As secondary objectives, inherent to the treatment received, it is first intended to determine and evaluate clinical outcomes: objectively by polysomnography, and subjectively by the Epworth scale. Secondary, it is intended to specify and quantify changes in DCF morphology: objectively by a two-dimensional cephalometric analysis from lateral teleradiography of the cranium (LTC) and right face profile picture (RFP), and subjectively by a non-validated facial aesthetics test (FAT).
DESIGN:
Observational retrospective-prospective study, which does not make any modification of the usual clinical practice (surgical indication criteria, procedures, examinations, surgical techniques...), of: clinical outcomes, UA morphology, and DCF aspects of SAHS patients undergoing MMA.
* Logistic and organizational process for the participants: Explanations, invitation to participate, resolution of doubts, delivery of written information sheet and informed consent, collection of them and FAT. Everything will be done in two face-to-face clinic consultations that are already part of the usual work protocol of the Maxillofacial Surgery department of our hospital for patients with SAHS. It is estimated that it only involves about 10-15 minutes per consultation of extra time, without the need of additional specific appointments for the present study. With regard to clinical history, complementary examinations and surgical procedure, nothing additional is required regarding the usual workflow for SAHS patients in our department.
* Logistic and organizational process for researchers: It is based on office and digital work, without biological samples.
A sample size of 40 subjects is estimated, compiling previous studies and the Granmo® calculator. This would achieve significant statistics in all the parameters considered to answer the main hypothesis, and most of the secondary ones.

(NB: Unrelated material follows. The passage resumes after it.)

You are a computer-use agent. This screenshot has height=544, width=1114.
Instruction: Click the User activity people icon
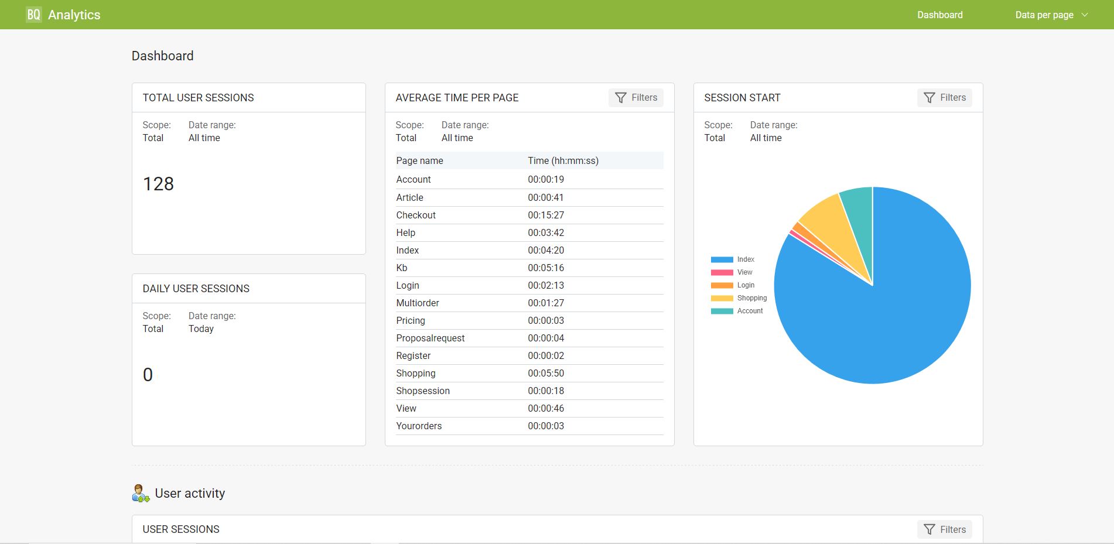pyautogui.click(x=139, y=493)
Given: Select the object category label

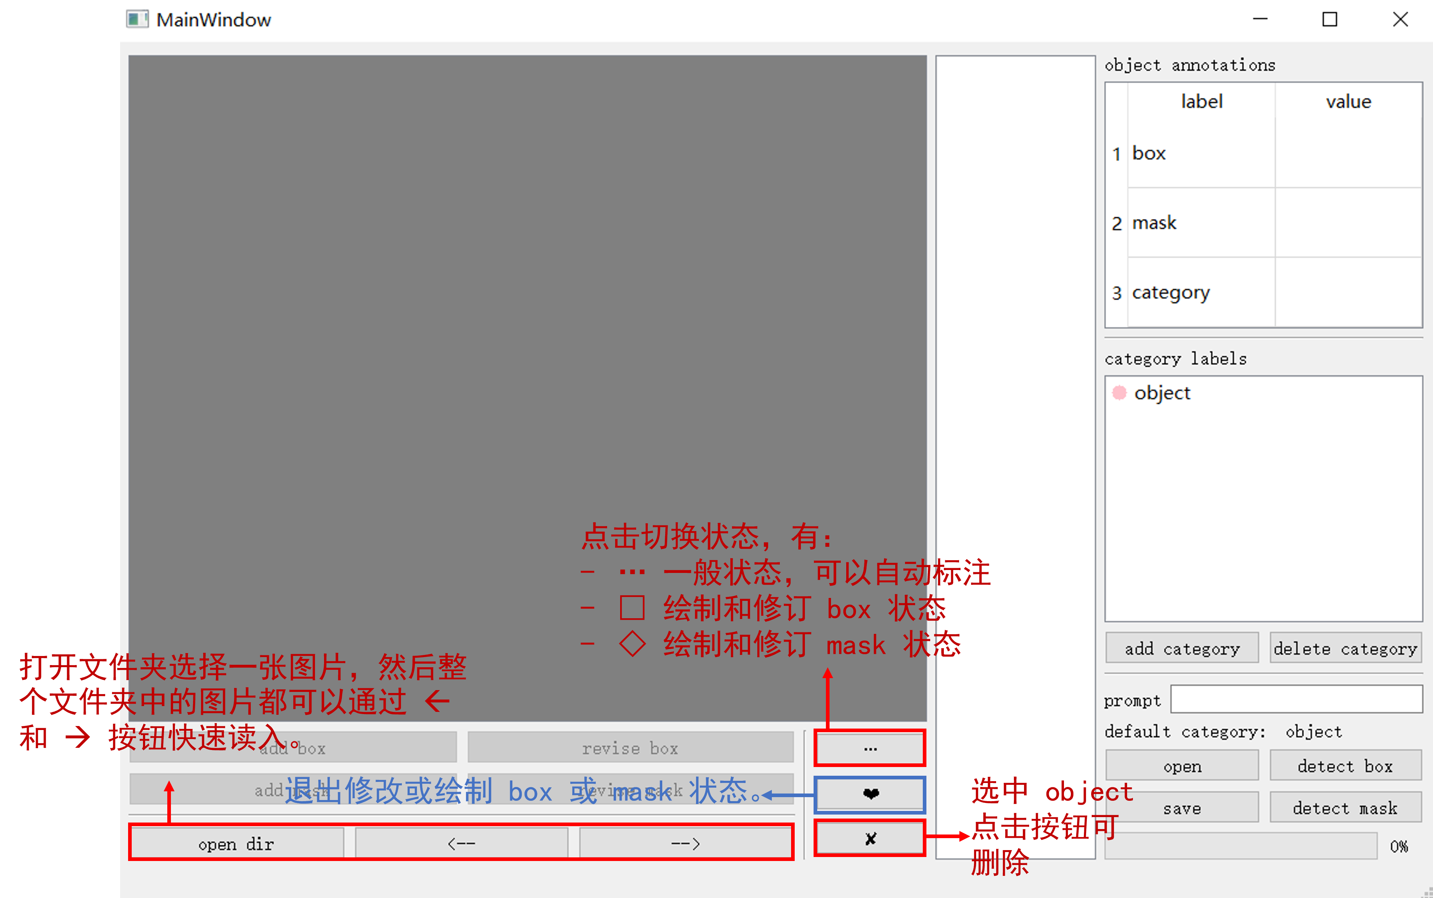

The Declaration of Helsinki code of medical ethics for research in human beings will be taken into account, protecting the health of the participant, being voluntary the inclusion, interrupting the investigation if it can be detrimental to the well-being of the participant and agreement of confidentiality in the IC. The "CEIC OSI Exkerraldea-Enkarterri-Cruces" committee has approved the study (Code CEIC E19/39).
DATA ANALYSIS:
We will analyze the qualitative and continuous quantitative variables in categorical variables. Descriptive statistics of frequencies will be calculated. For statistical inference, only comparisons are made between two continuous variables, all dependent and paired (pre- / post-). To verify that the variables follow a normal distribution, the Kolmogorov-Smirnov statistic will be used. The comparisons will then be made with the t-Student test for two dependent samples or the Wilcoxon ranks test if they do not follow a normal distribution. Statistically significant results will be considered if p ˂0.05.